> [PROVIDED DATA]
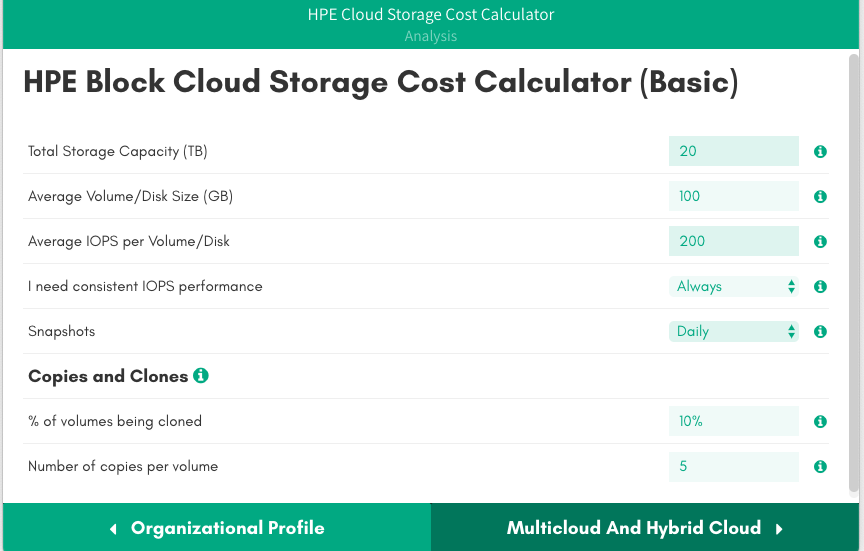Click the Total Storage Capacity input field
The height and width of the screenshot is (551, 864).
click(734, 152)
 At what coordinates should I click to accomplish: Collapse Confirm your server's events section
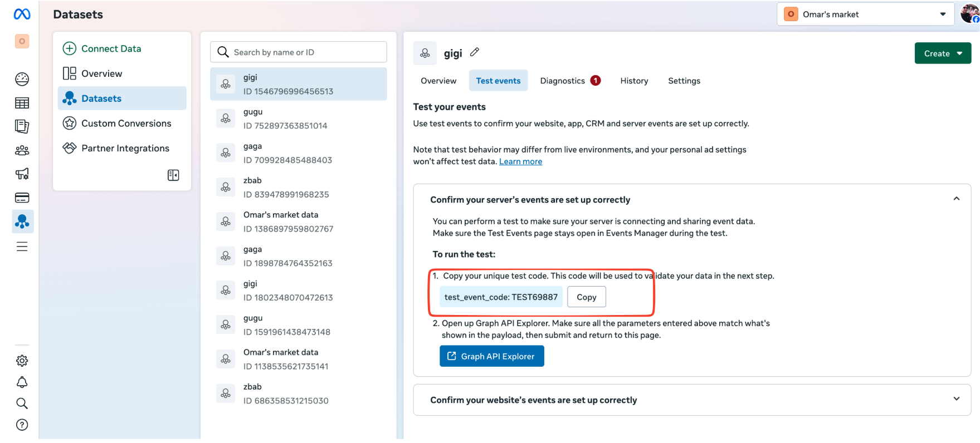[x=956, y=199]
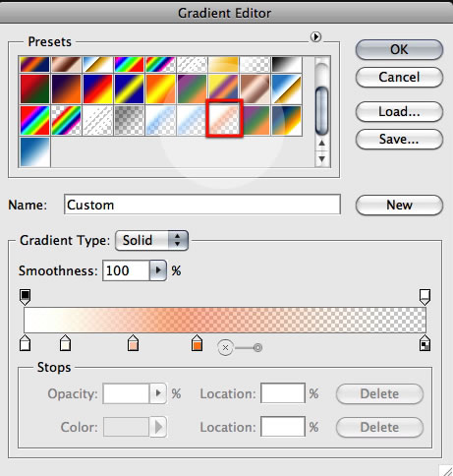Click the presets scrollbar up arrow
This screenshot has width=453, height=476.
click(322, 144)
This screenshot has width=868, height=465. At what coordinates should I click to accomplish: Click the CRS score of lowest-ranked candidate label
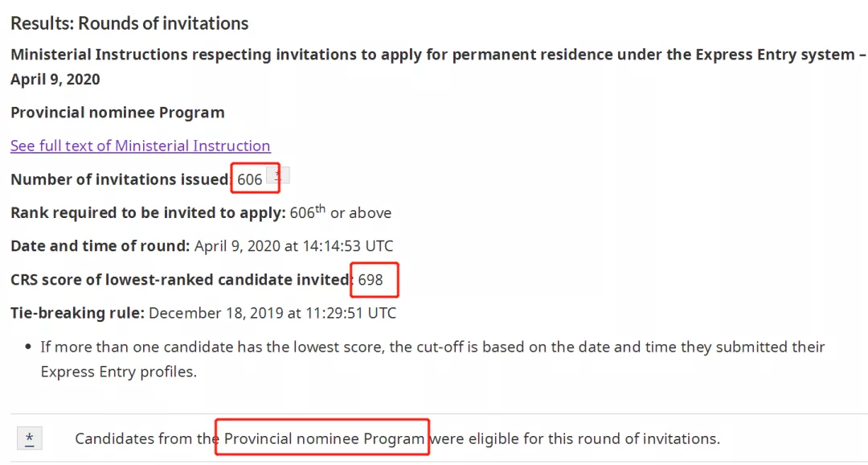182,279

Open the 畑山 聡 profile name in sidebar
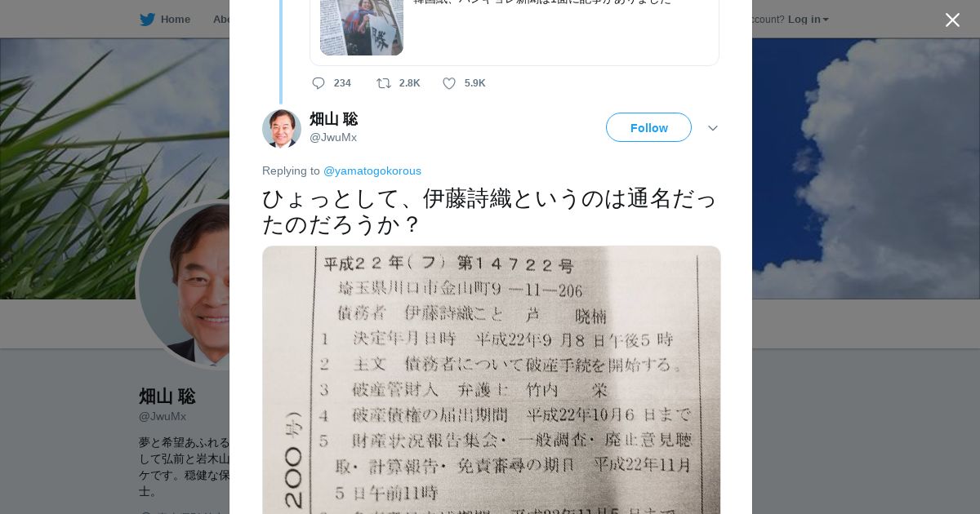tap(167, 397)
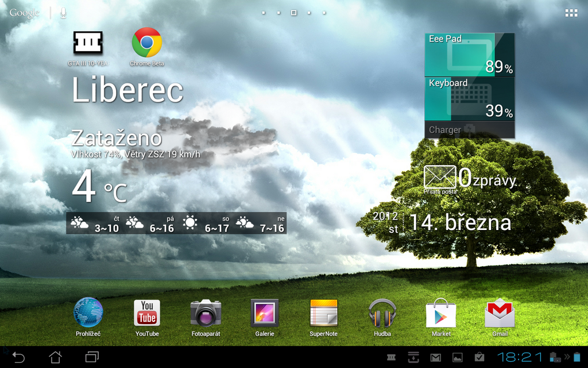
Task: Launch the Fotoaparát camera app
Action: coord(206,313)
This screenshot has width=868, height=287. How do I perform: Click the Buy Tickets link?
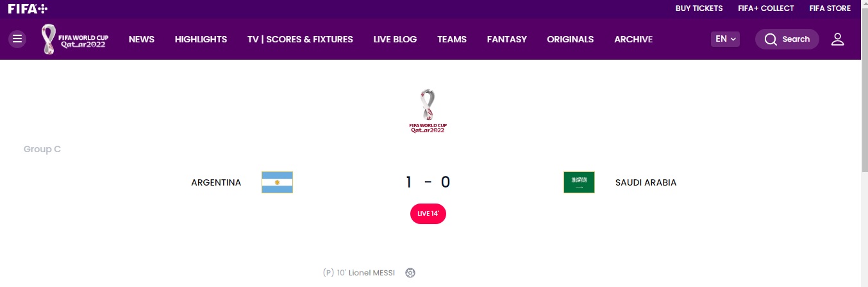click(699, 8)
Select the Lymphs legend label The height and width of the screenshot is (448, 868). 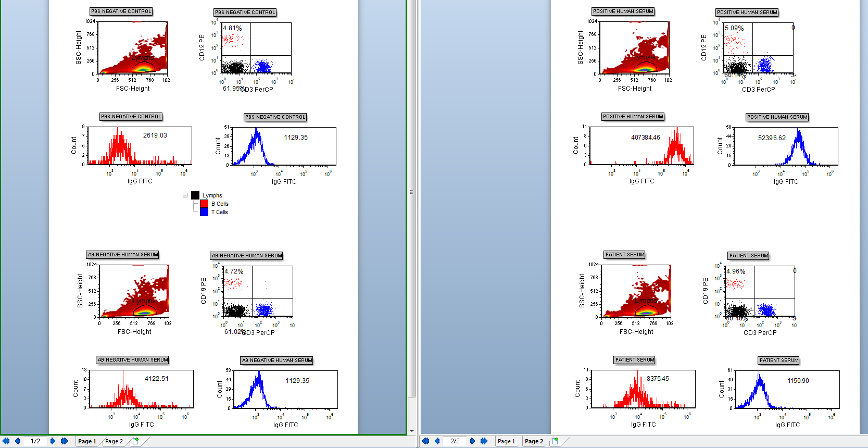click(x=212, y=195)
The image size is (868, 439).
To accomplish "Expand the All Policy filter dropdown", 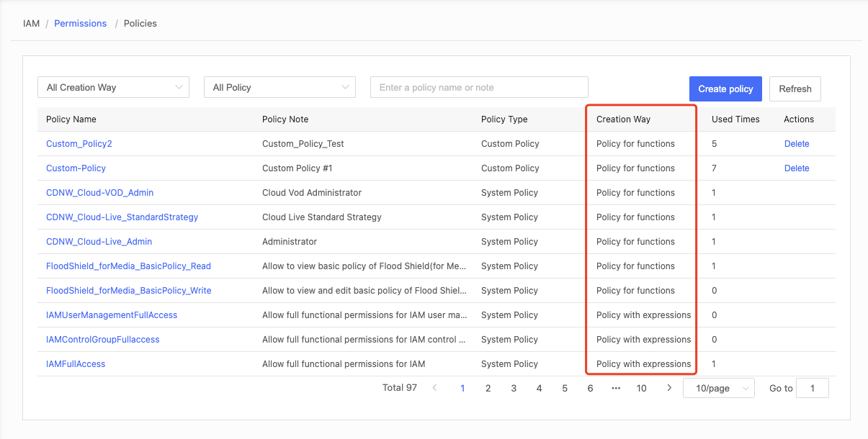I will 279,87.
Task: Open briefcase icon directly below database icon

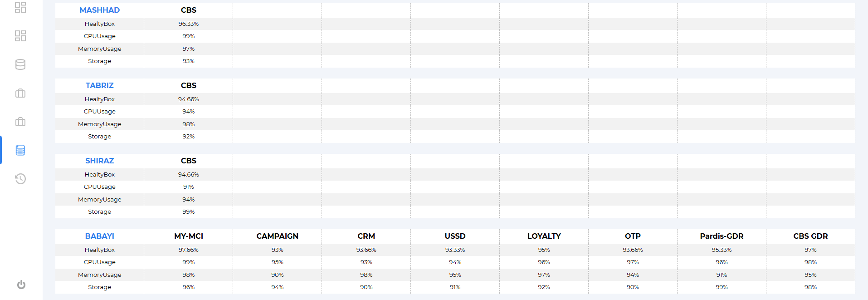Action: [x=20, y=93]
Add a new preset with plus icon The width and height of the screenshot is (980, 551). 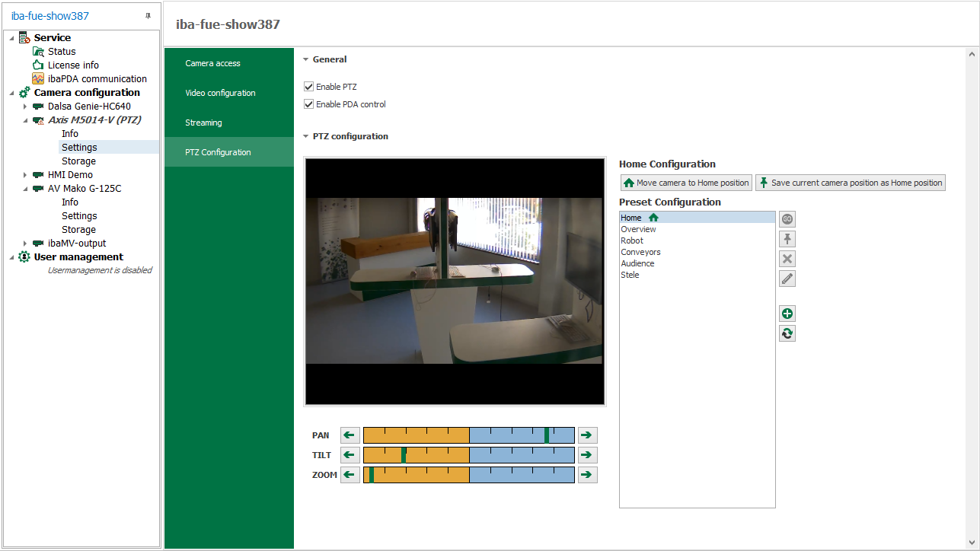pyautogui.click(x=787, y=314)
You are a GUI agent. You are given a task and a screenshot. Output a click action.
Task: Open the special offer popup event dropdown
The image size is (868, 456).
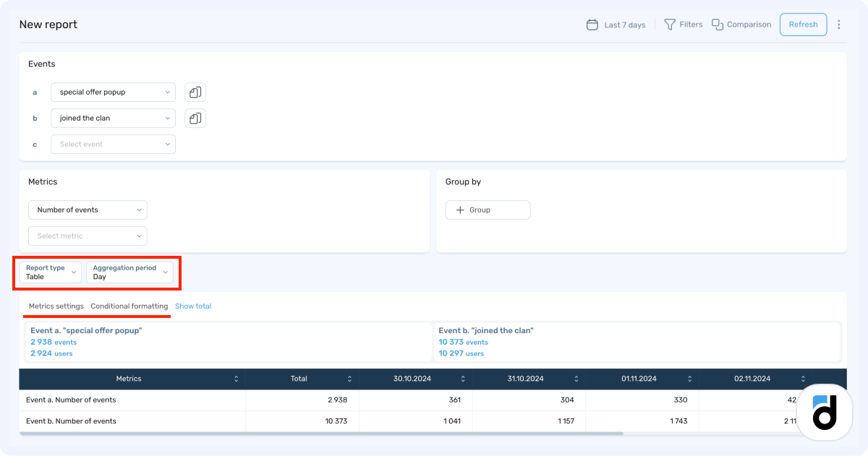pyautogui.click(x=113, y=93)
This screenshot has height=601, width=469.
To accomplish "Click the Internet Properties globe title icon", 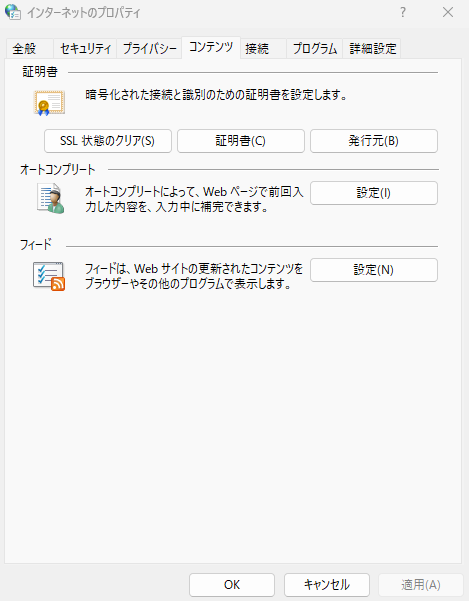I will click(13, 12).
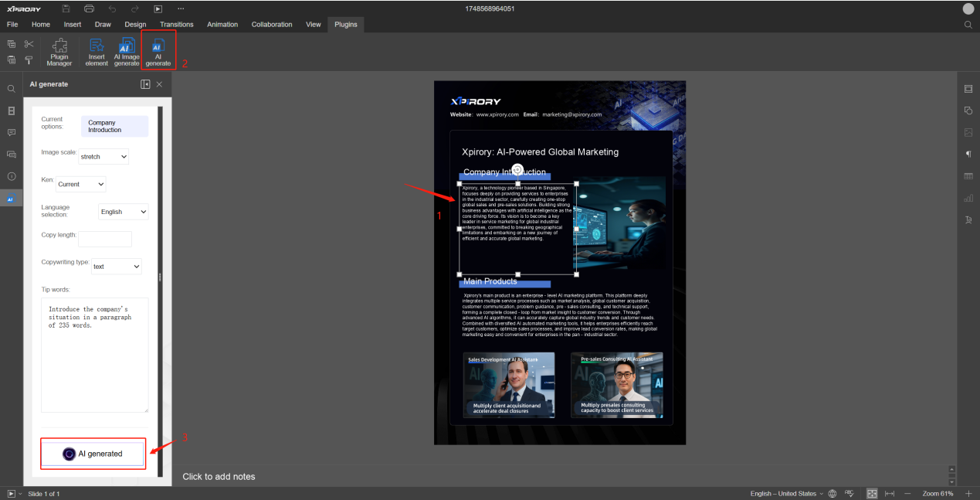Open the Search icon in left sidebar

click(x=11, y=89)
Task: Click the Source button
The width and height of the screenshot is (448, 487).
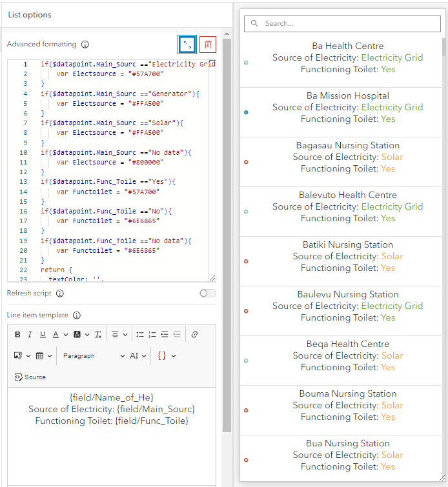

> [EXERCISE BRIEF]
Range to print from the listing above: from the line with "Task: Open the" up to and including the line with "This screenshot has height=601, width=469.". Please print those lines exactly, with no pictures and nothing more.

> [TASK OUTPUT]
Task: Open the special offer popup event dropdown
The image size is (868, 456).
pyautogui.click(x=113, y=93)
This screenshot has height=601, width=469.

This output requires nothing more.